===== Text section

Hey,
I’m pretty new to threejs and have been googling my way through but can’t seem to find a solution to my seemingly easy problem:
How can I add a material A to side A of a plane and material B to side B of the same plane?
At the moment I get a plane which is (depending on my settings THREE.DoubleSide/FrontSide/BackSide) either transparent from side B or has the same material on both sides. I created a plane in Blender, exported the file as GLTF from threejs/editor and imported it via GLTF-Loader like this:
assetLoader.load(
monkeyUrl.href,
function (gltf) {
const model = gltf.scene;
//SIDE A MATERIAL
const frontCard = model.getObjectByName("Front_Card");
const materialFrontCardFront = new THREE.MeshPhongMaterial({
side: THREE.FrontSide,
});
frontCard.material.color.setHex(0xff0000);
frontCard.material = materialFrontCardFront;
//SIDE B MATERIAL
const materialFrontCardBack = new THREE.MeshPhongMaterial({
side: THREE.BackSide,
});
frontCard.material.color.setHex(0xbb0000);
frontCard.material = materialFrontCardBack;
scene.add(model);
},
undefined,
function (error) {
console.error(error);
}
);
Youll be doing the same routine if you need to write a custom two pass shader
Base idea if I recall is, if you can get the function to know which direction the normal of the face is pointing you swap which texture it needs to render.
import {mergeGeometries} from "three/addons/utils/BufferGeometryUtils.js";
...
let plane = new THREE.Mesh(
mergeGeometries(
[
new THREE.PlaneGeometry(3, 2),
new THREE.PlaneGeometry(3, 2).rotateY(Math.PI)
],
true // allow groups
),
[
new THREE.MeshBasicMaterial({ color: "red" }),
new THREE.MeshBasicMaterial({ color: "blue" })
]
);
scene.add(plane);
You can do this economically and without creating a custom shader.
Create a second object that shares the geometry of the first, and assign 2 different materials with FrontSide and BackSide respectively. This will work for large models without a hit on performance, unless of course you are introducing a large bitmap for both sides of the object.

==========
===== Exercise data

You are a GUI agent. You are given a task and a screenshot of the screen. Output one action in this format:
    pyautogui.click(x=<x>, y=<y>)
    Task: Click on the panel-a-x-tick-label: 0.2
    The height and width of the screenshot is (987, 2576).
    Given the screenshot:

==========

- Requirement A
Duplicate the three.js thread passage that begins at the words "Create a second" and stops after the words "of the object.".
- Requirement B
Answer these questions from the three.js thread:
(i) In what file format did the poster export the plane made in Blender?
(ii) What two numbers are passed to each PlaneGeometry in the mergeGeometries code?
(iii) Which two side settings does the last reply say to assign to the two materials?
The records are separate material from the three.js thread.

- Answer box A
Create a second object that shares the geometry of the first, and assign 2 different materials with FrontSide and BackSide respectively. This will work for large models without a hit on performance, unless of course you are introducing a large bitmap for both sides of the object.

- Answer box B
(i) GLTF
(ii) 3 and 2
(iii) FrontSide and BackSide